The protocol permits doctors to administer lethal injections to infants under three scenarios:
- the baby has no chance of survival (a circumstance that is sometimes misdiagnosed);
- the baby “may survive after a period of intensive treatment but expectations for their future are very grim”;
- the baby does “not depend on technology for physiologic stability” but has “suffering [that] is severe, sustained, and cannot be alleviated.”
This means that doctors are lethally injecting not only babies who are dying, but also babies with serious disabilities who do not need intensive care—those who are living what is sometimes called an “unlivable life” by Dutch infanticide apologists.The Groningen Protocol was published without criticism in the New England Journal of Medicine.
But babies don’t have decisional capacity. Thus, in order to maintain the pretense that euthanasia is about “choice,” the protocol requires parental consent. That, however, opens the door to all kinds of horrors. One can easily envision parents deciding that they would be better off without a disabled child for whom they would have to provide ongoing care. After all, such decisions are ubiquitous involving later-term abortions of fetuses diagnosed with Down syndrome and other disabilities. Moreover, according to a study published in The Lancet in 1997—admittedly, before the protocol was crafted—some 21 percent of babies killed by doctors responding to the authors’ questionnaires had been euthanized without parental consent.
I guess we should be pleased that the euthanasia death of a seventeen-year-old remains at least mildly controversial. But it is clear that the culture of death, if allowed to progress further, will eventually consider such deaths routine. That is why I was completely unsurprised that Princeton University’s Peter Singer, who believes it should be acceptable kill babies because (in his view) they are not “persons,” came to the Belgian law’s defense.
Singer assures us that the law “effectively excludes very small children.” But why would the age of the euthanized be of any significance to Singer, given that he supports not only infanticide but also the non-voluntary euthanasia of adults who have lost decisional capacity? Moreover, Singer believesthat children do not attain “full moral status” until “after two years” of age—implying they too could be killed, although he is too politically savvy to support such a public policy.
Singer also grapples—poorly—with the fact that children he thinks should be allowed to choose to die can’t make other adult decisions:
Age limits are always to some extent arbitrary. Chronological age and mental age can diverge. For some activities for which a mental age limit may be relevant, the number of people engaging in the activity is very large: voting, obtaining a driving license, and having sex, for example. But it would be very costly to scrutinize whether every person interested in those activities has the capacity to understand what is involved in voting, driving responsibly, or giving informed consent to sex. That is why we rely on chronological age as a rough indication of the relevant mental capacity.

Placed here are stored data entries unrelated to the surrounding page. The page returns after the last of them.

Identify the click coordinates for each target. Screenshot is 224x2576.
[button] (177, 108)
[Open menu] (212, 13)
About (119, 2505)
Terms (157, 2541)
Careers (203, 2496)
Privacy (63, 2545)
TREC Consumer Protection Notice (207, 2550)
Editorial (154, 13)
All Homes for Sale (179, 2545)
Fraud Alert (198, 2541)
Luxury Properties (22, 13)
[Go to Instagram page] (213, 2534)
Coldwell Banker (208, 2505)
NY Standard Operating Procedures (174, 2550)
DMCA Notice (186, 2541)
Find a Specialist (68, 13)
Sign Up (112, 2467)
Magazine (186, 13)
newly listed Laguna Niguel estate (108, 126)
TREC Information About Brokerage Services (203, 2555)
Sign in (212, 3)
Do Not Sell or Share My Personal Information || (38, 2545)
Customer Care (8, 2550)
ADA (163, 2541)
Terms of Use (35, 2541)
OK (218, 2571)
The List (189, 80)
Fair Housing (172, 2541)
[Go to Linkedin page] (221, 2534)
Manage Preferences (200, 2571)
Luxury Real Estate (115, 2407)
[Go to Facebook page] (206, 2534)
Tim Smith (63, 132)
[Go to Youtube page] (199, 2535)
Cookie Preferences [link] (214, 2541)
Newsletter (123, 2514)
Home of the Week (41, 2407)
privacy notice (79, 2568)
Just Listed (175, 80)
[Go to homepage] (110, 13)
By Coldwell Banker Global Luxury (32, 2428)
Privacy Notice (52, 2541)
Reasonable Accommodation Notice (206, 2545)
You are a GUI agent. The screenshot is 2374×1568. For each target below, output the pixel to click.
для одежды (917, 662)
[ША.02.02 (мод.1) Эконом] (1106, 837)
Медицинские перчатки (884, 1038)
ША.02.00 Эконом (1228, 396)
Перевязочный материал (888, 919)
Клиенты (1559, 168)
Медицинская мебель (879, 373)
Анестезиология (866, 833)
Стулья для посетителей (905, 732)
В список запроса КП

This is not true of minors requesting euthanasia. If the number of those who meet the requirements of the law is so small that Belgium has had only one case over the past two years, it is not difficult to carry out a thorough examination of these patients’ capacities to make such a request.
Please. There are plenty of minors who could be shown in court to have the decision-making capacity that allows Belgian youngsters to receive death, and yet who are still considered rape victims when they have consensual sex with an adult. The issue isn’t the cost or difficulty of measuring maturity, but the definitional need to protect all minors from harmful choices.
Here’s the bottom line. Euthanasia consciousness isn’t really about “choice.” Nor is it about terminal illness. Rather, euthanasia proponents see killing and suicide as acceptable answers to human suffering and acceptable means of reducing costs of care. Publicizing the euthanasia of a seventeen-year-old marks the beginning of a campaign to normalize putting dying (and eventually disabled) children to sleep.